Global ethnoscapes also figure prominently as a structural condition. Coleman and Maier offer the compelling argument that cities, because of their role in fostering transnational migration routes, represent a key site of Pentecostal agency because they avoid the authoritative purview of any singular state. As with global cities in general, transnational networks often challenge the autonomy of the nation-state (Sassen Citation2001). In the formation of London-Lagos, multiple publics are engaged and the resources derived from transnational movement become a stable part of Pentecostals' institutional repertoires. This analysis holds up well in Wanner's case. Despite continually asserting their presence in Kyiv's public life, activist Pentecostals seek distance from state power in response to increasing frustration with state interference in their Nigerian pastor's affairs. Taking this line of inquiry to the other essays we might ask: how else do cities, because of their late-modern structural changes, create or confine the agency of religious actors?
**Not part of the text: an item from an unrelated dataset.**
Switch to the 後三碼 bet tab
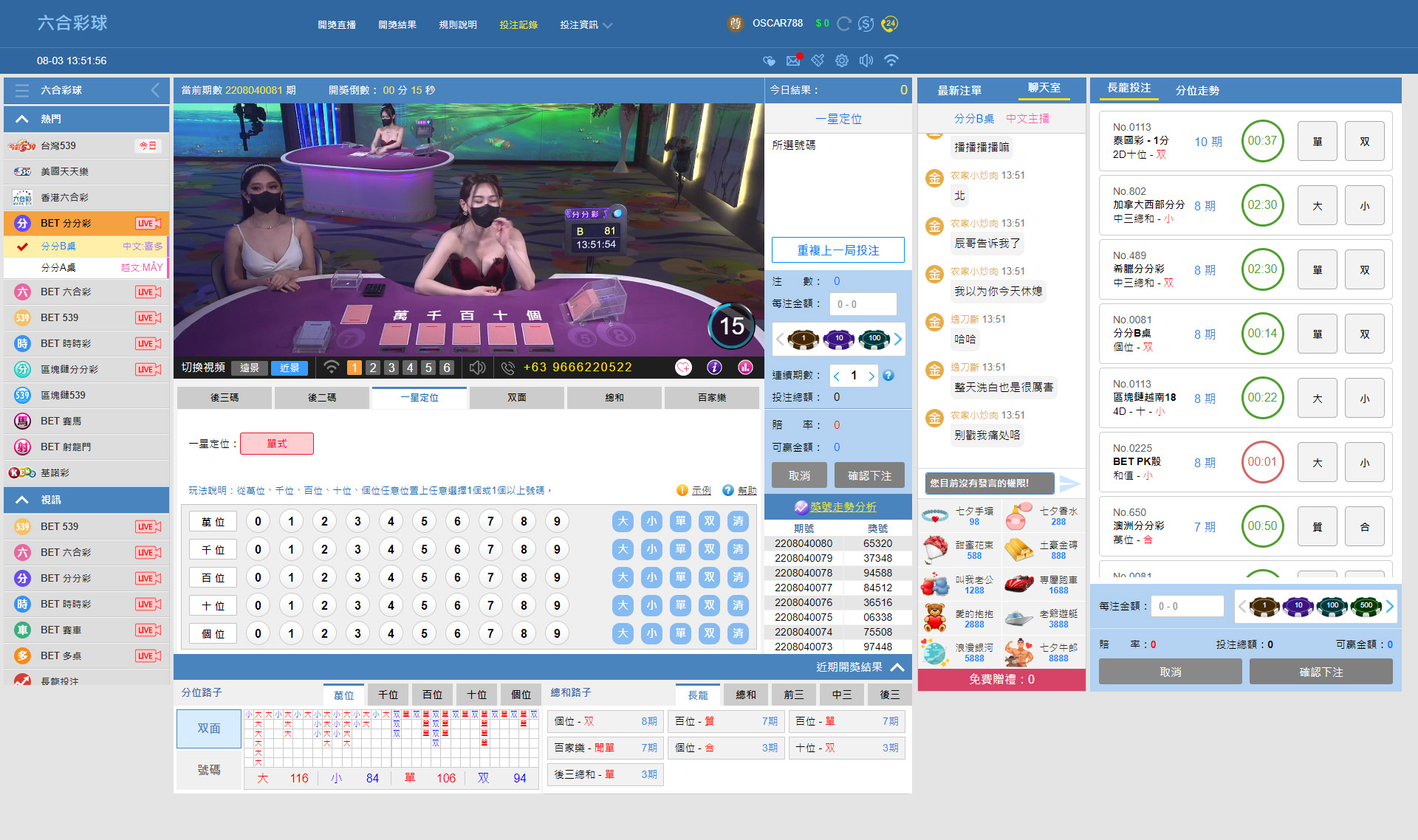The image size is (1418, 840). [x=225, y=398]
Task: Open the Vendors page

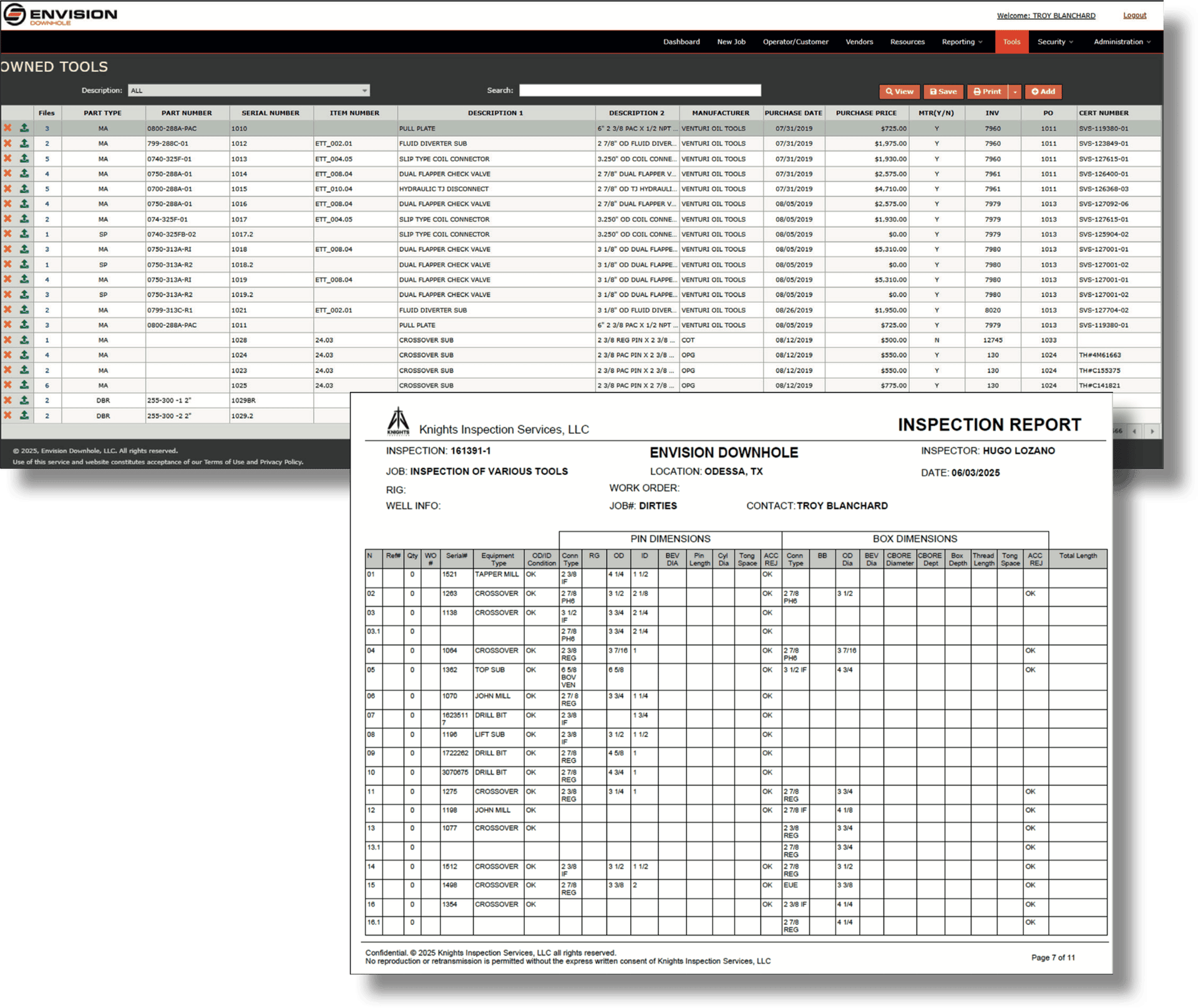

The transnational flow of people is also present through tourism. Selka demonstrates how an industry of ethnic and heritage-based tourism helps draw out the religious pluralism that divides Cachoeira; Girard highlights the ever-present context of Mayan tourism, which is promoted heavily by the Honduran state. For Pentecostals, the region's Mayan heritage has the double edge of being a source of economic livelihood and a bearer of spiritual demonization. This clustering of urbanism, tourism, and Christian dwelling points toward a fruitful comparative opportunity with the growing literature on Protestant travel to Holy Land cities (Feldman Citation2007; Kaell Citation2012). How might structural conditions over or underdetermine the possibilities of Christian place-making at the urbanism–tourism–pilgrimage nexus?
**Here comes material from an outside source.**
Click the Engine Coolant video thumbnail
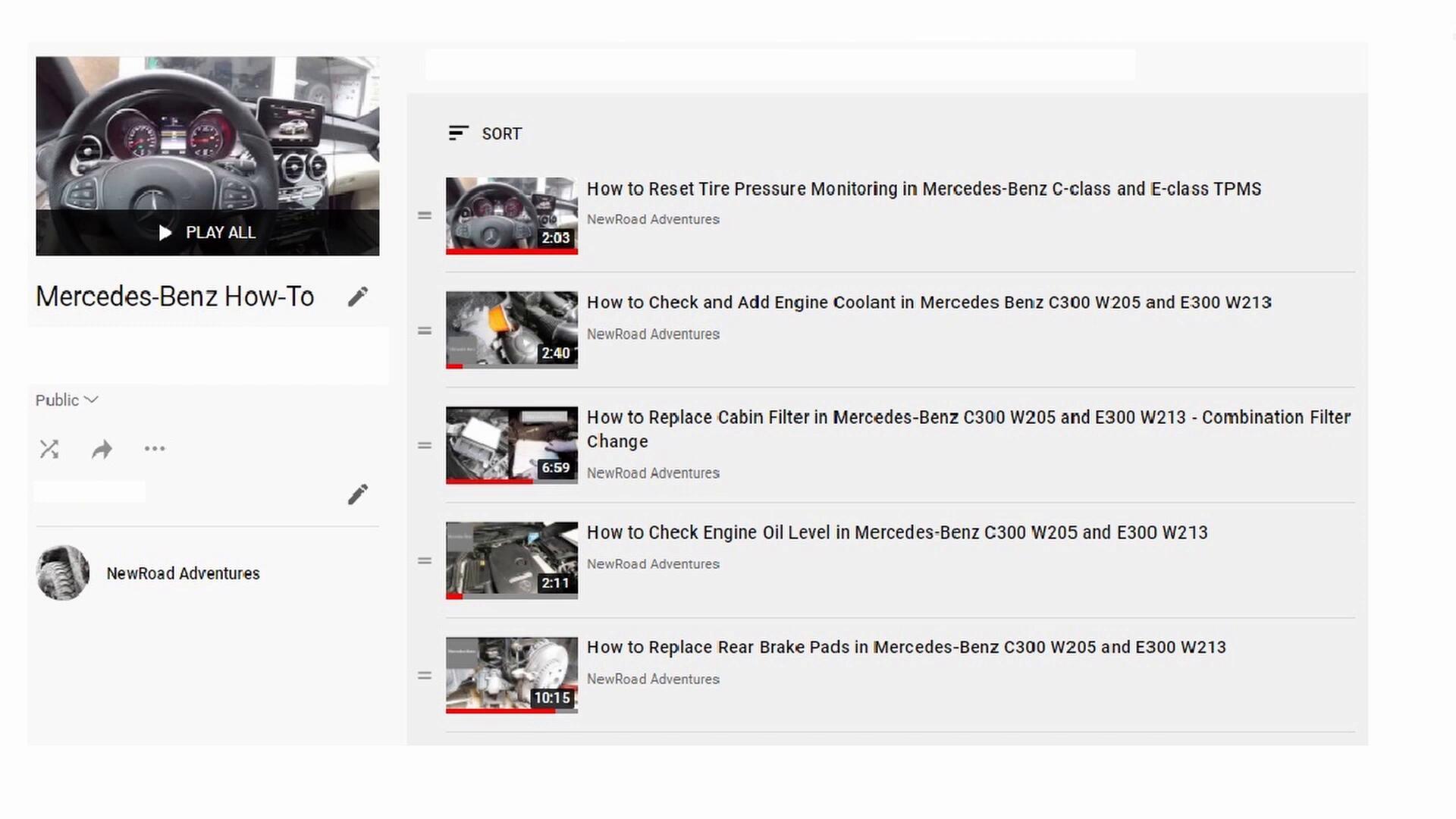 click(x=512, y=330)
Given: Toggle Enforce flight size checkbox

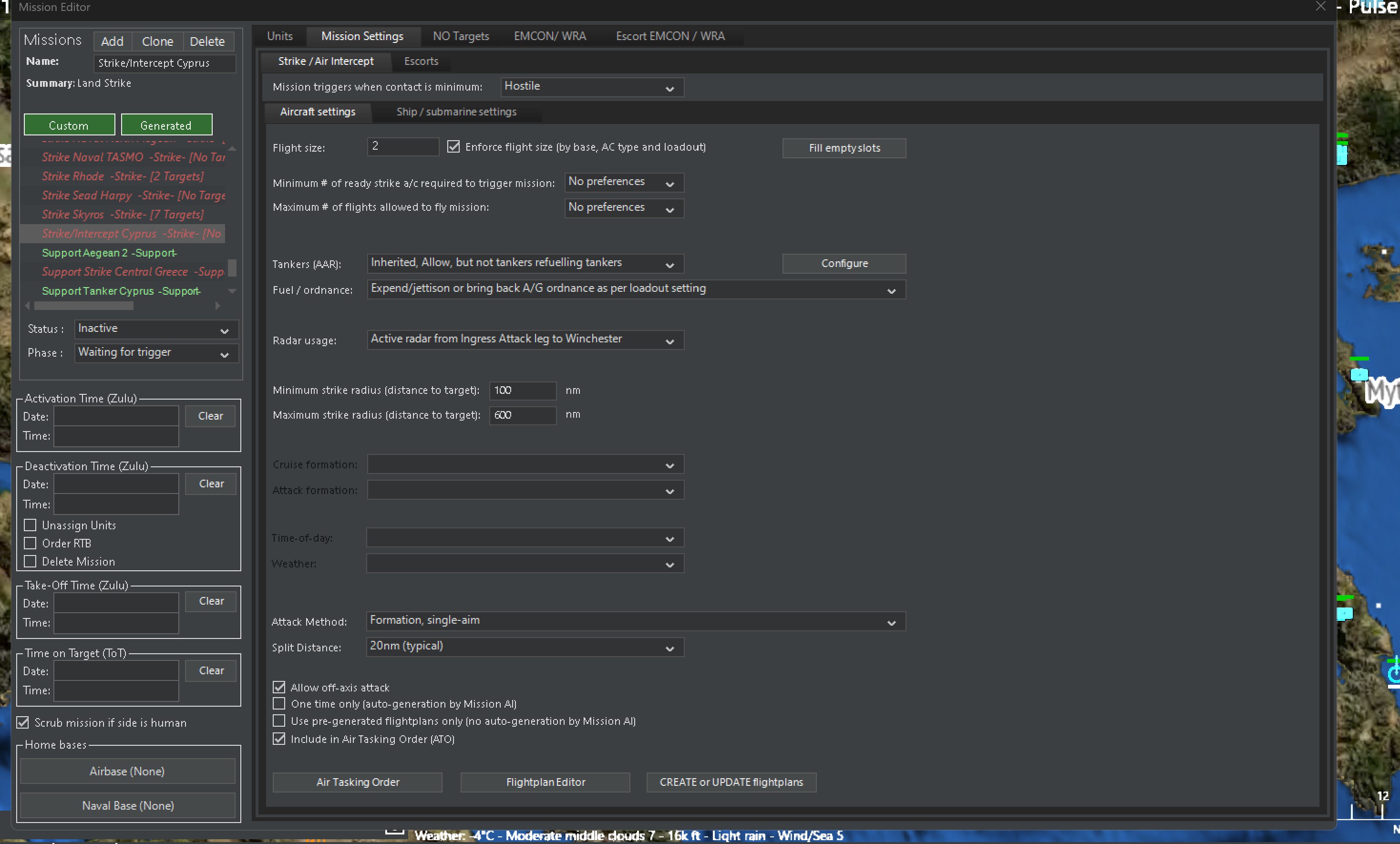Looking at the screenshot, I should pos(453,147).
My aim in outlining these features of late-modern urbanism is to show that Christian place-making is not a cultural free-for-all. There is a definable range of conditions that direct and contextualize acts of dwelling. In cases like those from Selka and Coleman and Maier, these conditions are unavoidable and color the analysis at every turn. For others, like Girard and Elisha, they are more subtly present, but still present and influential. Readers interested in tracking these conditions across the essays will find a great deal of material to work with and, I suspect, will find other continuities in Christians' relationships to late-modern urbanism.

Coda

I cannot think of a more necessary time to advocate for the comparative study of urban Christianities. Cities throughout the world are expanding in scope, number, and social-political-economic importance. Global flows of people – through tourism, labor migration, and displacement – increasingly bring religious cultures face to face. Christian communities, following a broader shift, are increasingly active and visible in public spheres.
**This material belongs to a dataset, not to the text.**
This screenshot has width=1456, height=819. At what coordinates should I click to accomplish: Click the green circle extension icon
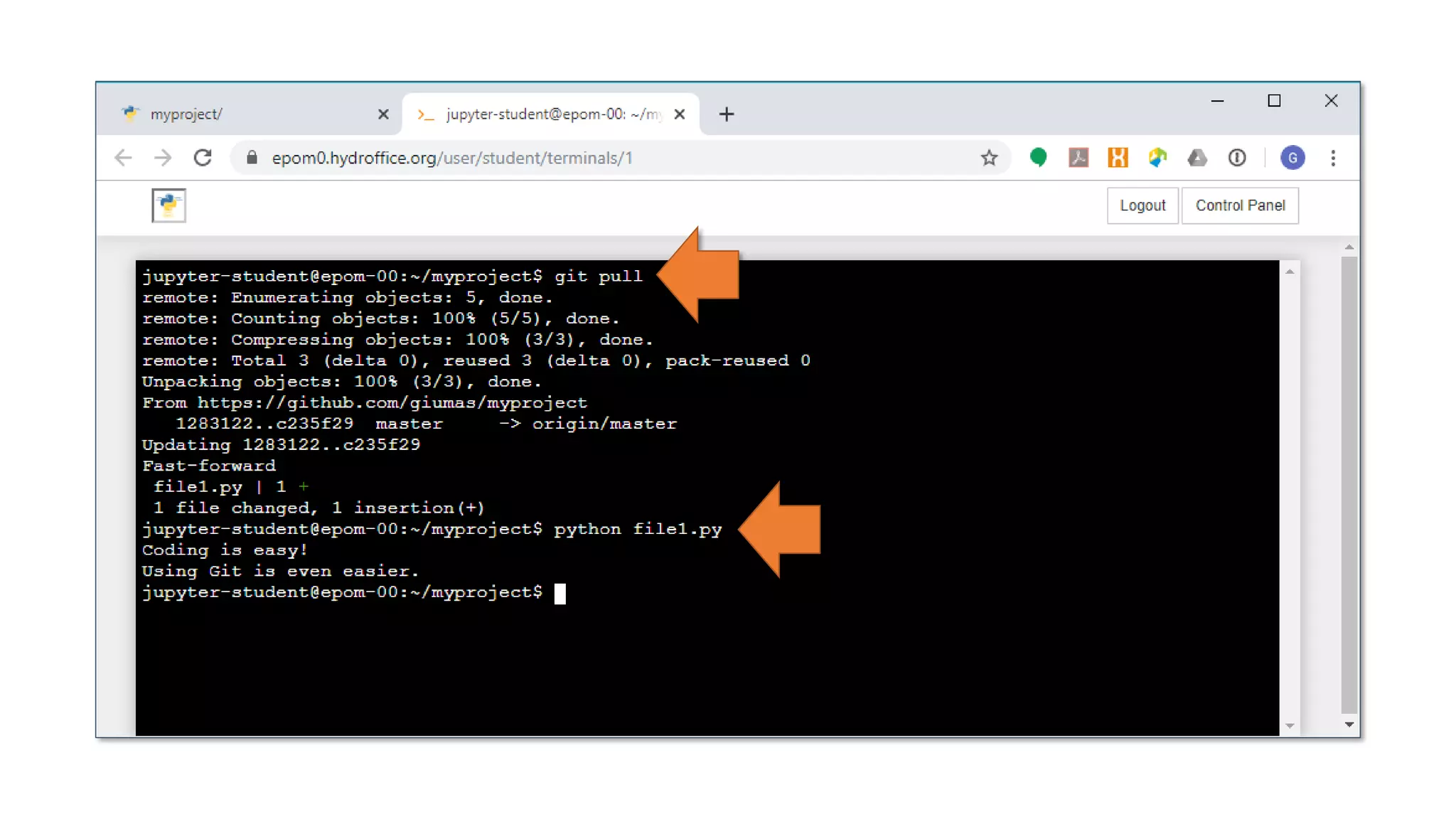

My hope in this introduction has been to provide some analytical moorings for reading the six contributions to this collection. I have focused in particular on two inter-related issues: the dynamics of Christian place-making and the structuring force of late-modern urban conditions. By establishing these two organizing interests as dialectically fused, there is a loud refusal to dualize micro/macro, experience/context, practice/structure, or the city as ideologically imagined/materially constituted. Certainly, there are many expressions of urbanism and many varieties of Christian culture not captured here, but our goal is not to be exhaustive. Our goal is to help establish urban Christianities as a comparative field of study that is coherent, generative, and useful.

Notes

1I would like to thank Eric Hoenes del Pinal for articulating an early version of this question at the 2011 Society for the Anthropology of Religion meetings in Santa Fe, New Mexico where this collection originated.